» TASK DATA
▬▬▬

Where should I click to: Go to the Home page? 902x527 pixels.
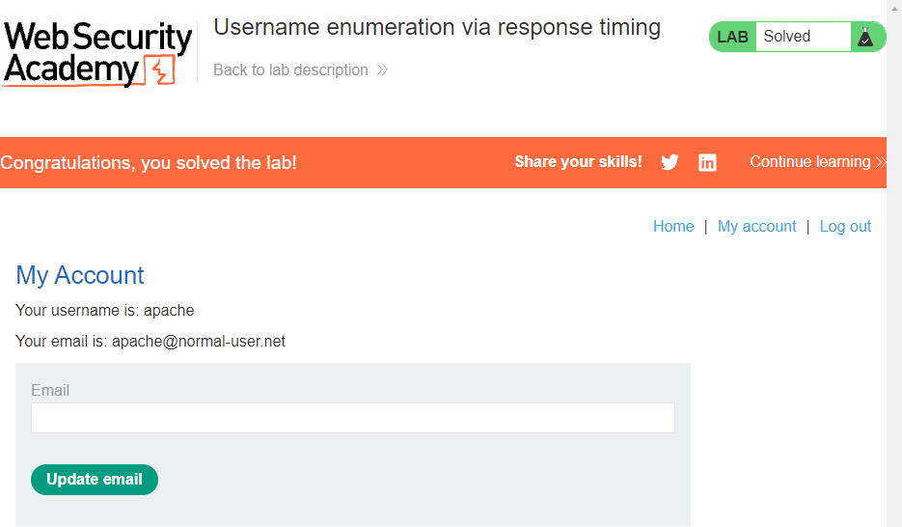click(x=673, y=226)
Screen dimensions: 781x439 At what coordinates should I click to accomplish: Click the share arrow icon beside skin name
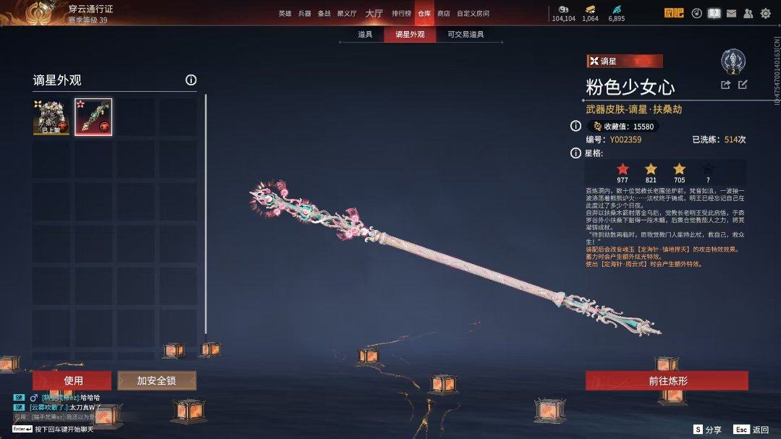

▬▬▬

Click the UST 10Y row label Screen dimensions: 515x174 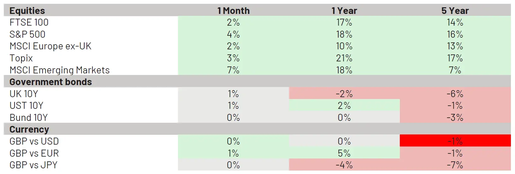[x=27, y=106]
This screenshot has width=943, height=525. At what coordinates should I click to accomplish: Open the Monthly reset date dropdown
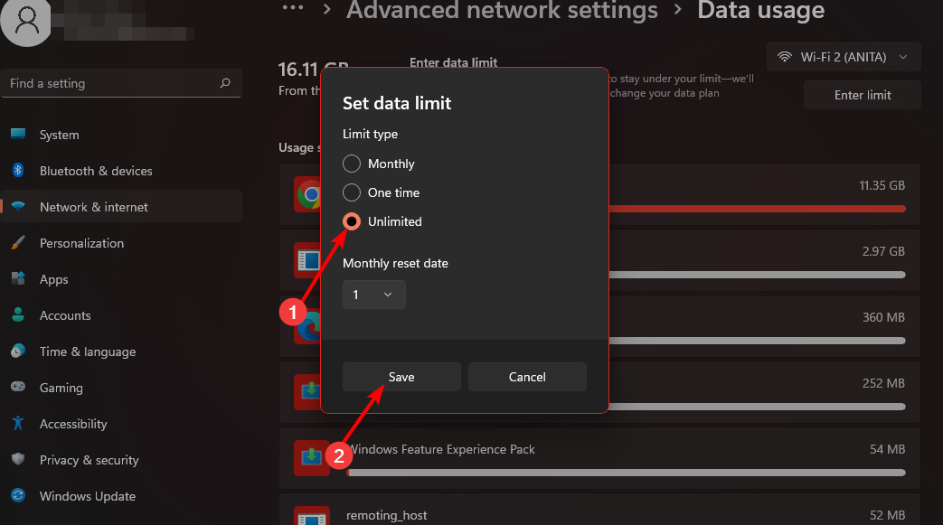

▬▬▬

» WORK REQUEST
Look through the material and find each line that includes "what", then copy it.

» REPLY TO THE TASK
Screen dimensions: 781x439 At what coordinates should I click to accomplish: Click the share arrow icon beside skin name
This screenshot has width=943, height=525. At what coordinates should I click to accomplish: Open the Monthly reset date dropdown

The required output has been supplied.